For the test itself, take your sample input values, hash each one and put the results into a set. Count the size of the resulting set and compare it to the size of the input set, and this will tell you the number of collisions your hash function is generating.
For your particular application, instead of simply XORing them together, try combining the 32-bit values in ways a typical good hash function would combine two indepenet ints. I.e. multiply by a prime, and add.
First I think you have to define what you mean by a good spread to yourself. Do you mean a good spread for all possible input, or just a good spread for likely input?
For example, if you're hashing strings that represent proper full (first+last) names, you're not going to likely care about how things with the numerical ASCII characters hash.
As for testing, your best bet is to probably get a huge or random input set of data you expect, and push it through the hash function and see how the spread ends up. There's not likely going to be a magic program that can say "Yes, this is a good hash function for your use case.". However, if you can programatically generate the input data, you should easily be able to create a unit test that generates a significant amount of it and then verify that the spread is within your definition of good.
Edit: In your case with a 64 bit long, is there even really a reason to use a hash map? Why not just use a balanced tree directly, and use the long as the key directly rather than rehashing it? You pay a little penalty in overall node size (2x the size for the key value), but may end up saving it in performance.
If your using a chaining hash table, what you really care about is the number of collisions. This would be trivial to implement as a simple counter on your hash table. Every time an item is inserted and the table has to chain, increment a chain counter. A better hashing algorithm will result in a lower number of collisions. A good general purpose table hashing function to check out is: djb2
Based on your clarification:
I have used long values in Java in such a way that the first 32 bit encoded an ID and the second 32 bit encoded another ID. Unfortunately Java's hash of long values just XORs the first 32 bit with the second 32 bits, which in my case led to very poor performance when used in a HashMap.
it appears you have some unhappy "resonances" between the way you assign the two ID values and the sizes of your HashMap instances.

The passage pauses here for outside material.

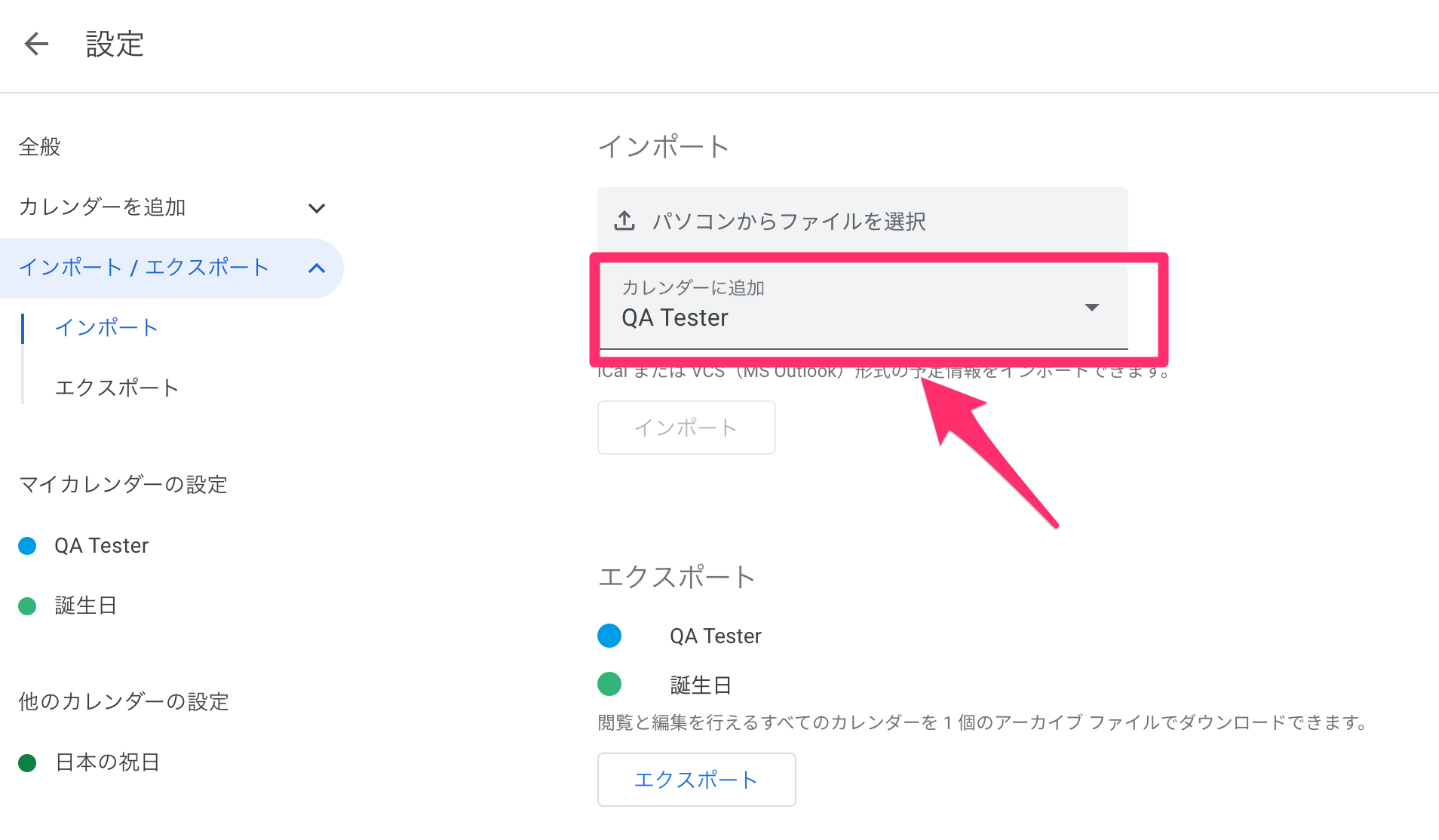The image size is (1439, 840).
Task: Select インポート in the sidebar
Action: coord(106,328)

Are you explicitly sizing your maps, or using the defaults? A QAD check seems to indicate that a HashMap<Long,String> starts with a 16-bucket structure and doubles on overflow. That would mean that only the low-order bits of the ID values are actually participating in the hash bucket selection. You could try using one of the constructors that takes an initial-size parameter and create your maps with a prime initial size.
Alternately, Dave L's suggestion of defining your own hashing of long keys would allow you to avoid the low-bit-dependency problem.
Another way to look at this is that you're using a primitive type (long) as a way to avoid defining a real class. I'd suggest looking at the benefits you could achieve by defining the business classes and then implementing hash-coding, equality, and other methods as appropriate on your own classes to manage this issue.